K & D continued...
But if the biblical account of the creation has full claim to be regarded as
historical truth, the question arises, whence it was obtained. The opinion
that the Israelites drew it from the cosmogony of this or the other ancient
people, and altered it according to their own religious ideas, will need no
further refutation, after what we have said respecting the cosmogonies of
other nations. Whence then did Israel obtain a pure knowledge of God,
such as we cannot find in any heathen nation, or in the most celebrated of
the wise men of antiquity, if not from divine revelation? This is the source
from which the biblical account of the creation springs.
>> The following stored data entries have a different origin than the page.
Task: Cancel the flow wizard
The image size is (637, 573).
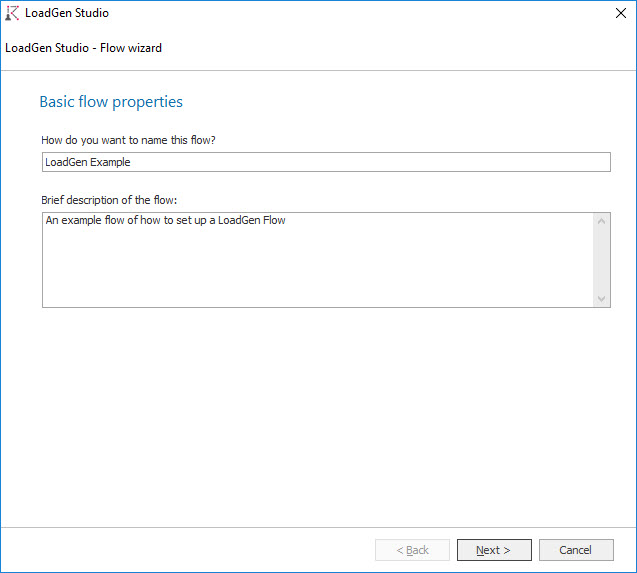Action: coord(576,550)
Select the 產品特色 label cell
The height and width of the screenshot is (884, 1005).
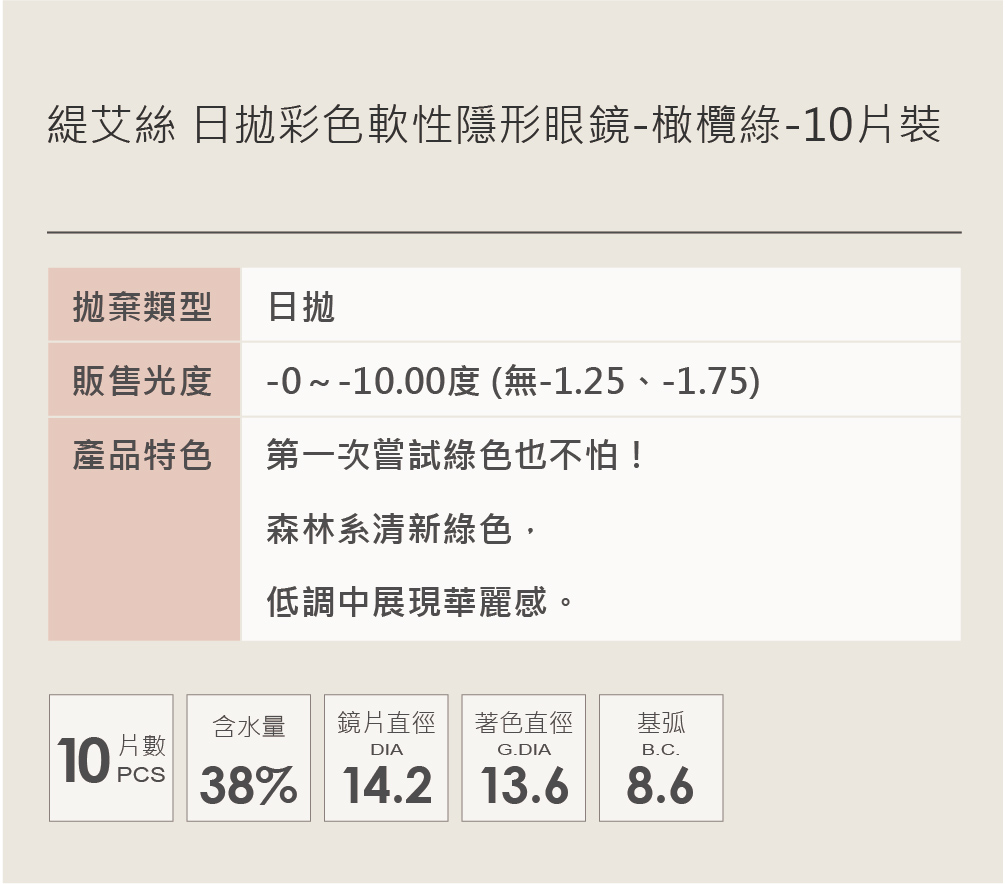pos(143,456)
God revealed it to
men-not first to Moses or Abraham, but undoubtedly to the first men, since
without this revelation they could not have understood either their relation
to God or their true position in the world. The account contained in
Genesis does not lie, as Hofmann says, within that sphere which was open
to man through his historical nature, so that it may be regarded as the
utterance of the knowledge possessed by the first man of things which
preceded his own existence, and which he might possess, without needing
any special revelation, if only the present condition of the world lay clear
and transparent before him.
By simple intuition the first man might discern what nature had effected,
viz., the existing condition of the world, and possibly also its causality, but
not the fact that it was created in six days, or the successive acts of
creation, and the sanctification of the seventh day. Our record contains not
merely religious truth transformed into history, but the true and actual
history of a work of God, which preceded the existence of man, and to
which he owes his existence. Of this work he could only have obtained his
knowledge through divine revelation, by the direct instruction of God. Nor
could he have obtained it by means of a vision. The seven days works are
not so many prophetico-historical tableaux, which were spread before
the mental eye of the seer, whether of the historian or the first man. The
account before us does not contain the slightest marks of a vision, is no
picture of creation, in which every line betrays the pencil of a painter rather
than the pen of a historian, but is obviously a historical narrative, which we
could no more transform into a vision than the account of paradise or of
the fall.
Pg. 12
As God revealed Himself to the first man not in visions, but by coming to
him in a visible form, teaching him His will, and then after his fall
announcing the punishment (Genesis 2:16-17; 3:9ff.); as He talked with
Moses face to face, as a man with his friend, mouth to mouth, not in
vision or dream: so does the written account of the Old Testament
revelation commence, not with visions, but with actual history. The manner
in which God instructed the first men with reference to the creation must
be judged according to the intercourse carried on by Him, as Creator and
Father, with these His creatures and children. What God revealed to them
upon this subject, they transmitted to their children and descendants,
together with everything of significance and worth that they had
experienced and discovered for themselves. This tradition was kept in
faithful remembrance by the family of the godly; and even in the confusion
of tongues it was not changed in its substance, but simply transferred into
the new form of the language spoken by the Semitic tribes, and thus
handed down from generation to generation along with the knowledge and
worship of the true God, until it became through Abraham the spiritual
inheritance of the chosen race. Nothing certain can be decided as to the
period when it was committed to writing; probably some time before
Moses, who inserted it as a written record in the Thorah of Israel.